Wednesday, May 2, 2012

A quick visit to the other side of my life

One of many things that has had me terribly busy all the past month is that I designed the set for Vintage Theatre's production of the play version of THE JOY LUCK CLUB. (If you're based in Denver you really should see it; it's the first show in their new space. As I write there are three weekends left.  Tickets here if you're interested).

What follows is sort of a rough draft of the artist's statement for my portfolio.  It may or may not make any sense to anyone who doesn't design sets.

Over the years I've come to realize that I'm an indifferent actor and director, and that design is really what I love, most especially scene.  This particular set was one of those gifts of the gods where the original idea, pursued passionately and systematically and kept in charge of the whole process, was the key to everything.

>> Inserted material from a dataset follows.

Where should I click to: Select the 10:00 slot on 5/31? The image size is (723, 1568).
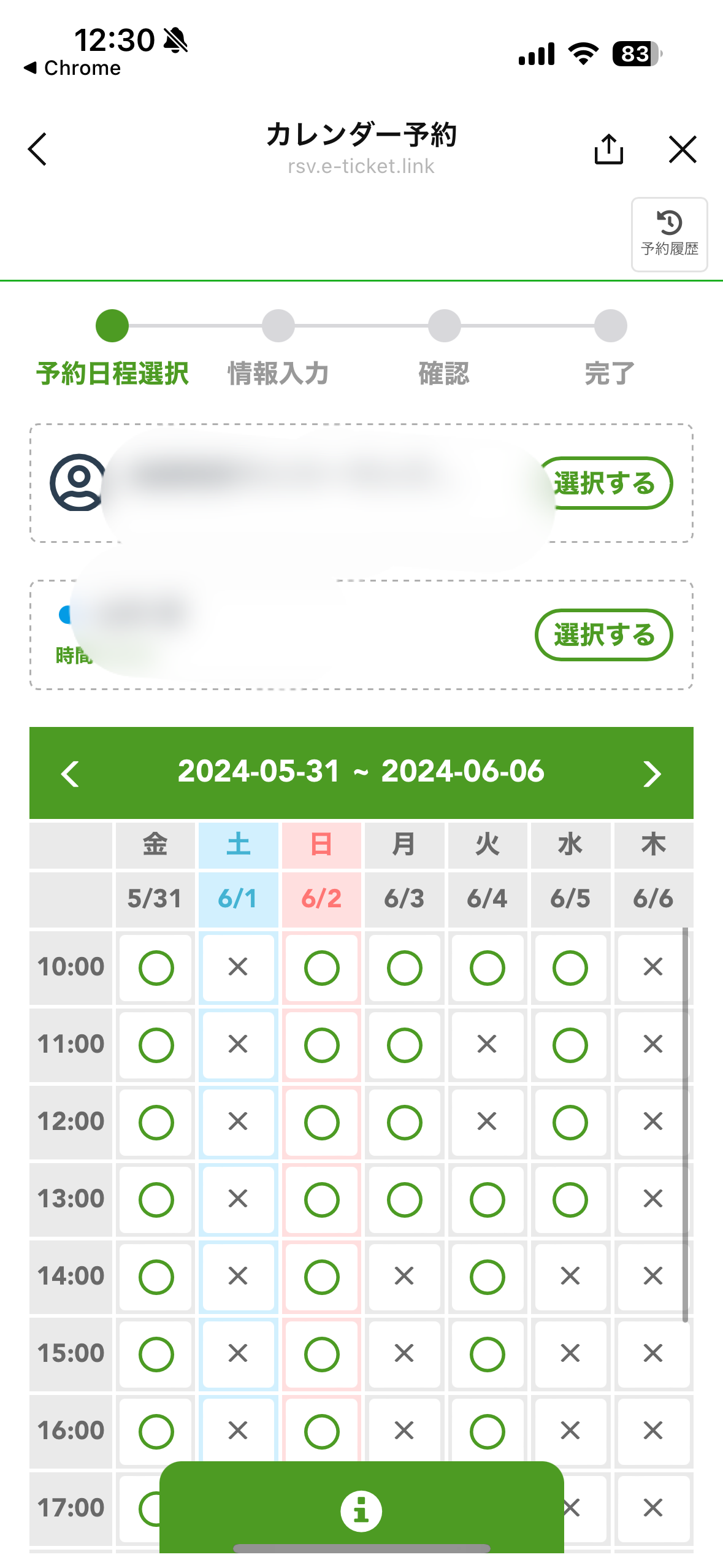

In this case, it was the idea of organizing the platforming, and a system of mini-cycloramas, into variations on the yin-yang curve, and then making everything proportional to the existing space.  The deck-to-grid height in the space was 11'6", so I drew the big, governing yin-yang curve of the platforms with a radius of 11'6"; visually that made the set "square," i.e. the dominant diagonal was the same length as the proscenium height.  It also meant that the secondary curve -- which created the upper platform where the mah jong table was -- had to be a radius exactly half that, i.e. 5'9", about an actor height, so since the platform showed the whole curve (2 radii), there was a nice 2:1 integer ratio between horizontal and vertical there.  Once that was decided, all the other proportions -- heights, radii, distances -- could be simple integer ratios applied to that basic 11'6" dimension (I made heavy use of 2:3 and 1:4 ratios), and the mass and planes of the set just naturally hung together.

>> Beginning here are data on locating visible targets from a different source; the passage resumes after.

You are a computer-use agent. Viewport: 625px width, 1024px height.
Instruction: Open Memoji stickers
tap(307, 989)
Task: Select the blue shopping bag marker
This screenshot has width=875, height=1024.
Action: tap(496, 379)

A pleasant secondary effect was that because everything was in circular and semicircular curves, entrances, exits, and changes of level tended to align with tangents to the curves (naturally enough, if you were coming in from behind a mini-cyc, you pretty much had to come in tangent to it; if it shared a center with the curve of the platform, there you were, moving at the tangent angle to the platform curve too.  So actors naturally fell into curving, indirect entrances that were compositionally very pleasing and also tended to emphasize movements like inward and outward spirals and "double star" circular orbits of each other -- which worked extremely well with the themes of frustating, rarely consummated communication that is nevertheless unable to escape its social frame.

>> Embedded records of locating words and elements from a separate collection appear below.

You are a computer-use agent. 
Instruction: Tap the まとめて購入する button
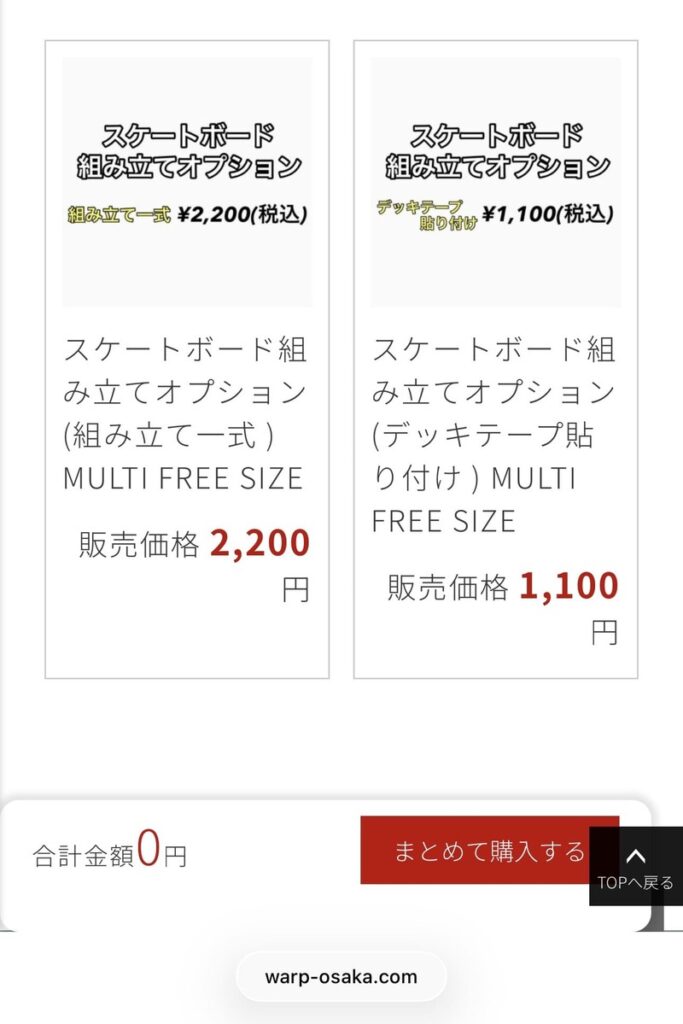pos(476,851)
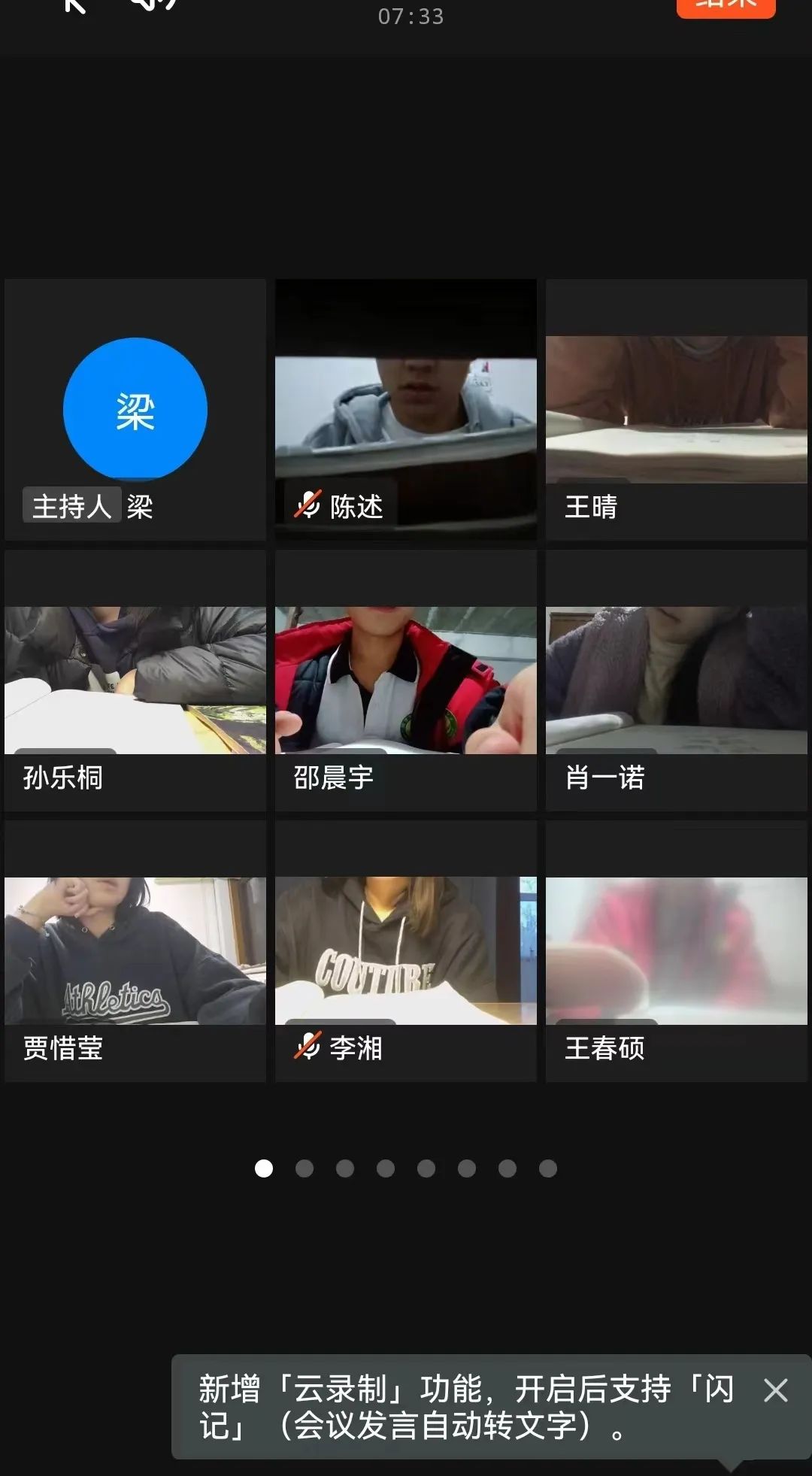This screenshot has width=812, height=1476.
Task: Open host 梁's video tile
Action: click(135, 410)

Painting the set in light gray and setting the mini-cycs up in costume satin (despite its name, a very cheap poly fabric) made it take Jen Orf's highly saturated light really well, so the whole set could change instantly to another look while preserving the unity of those curves, whose dimensions united the human proportion to the size of the stage.

And here are some pictures I shot with my phone:







You can see what a difference the light can make on surfaces like that; part of the scene designer's job is giving the lighting designer a place to play.  Another is giving the actors a place to play, and you can find some of them playing on this set here.

And that, my friends, is where I was for much of the past month, when I wasn't typing about undead Republicans.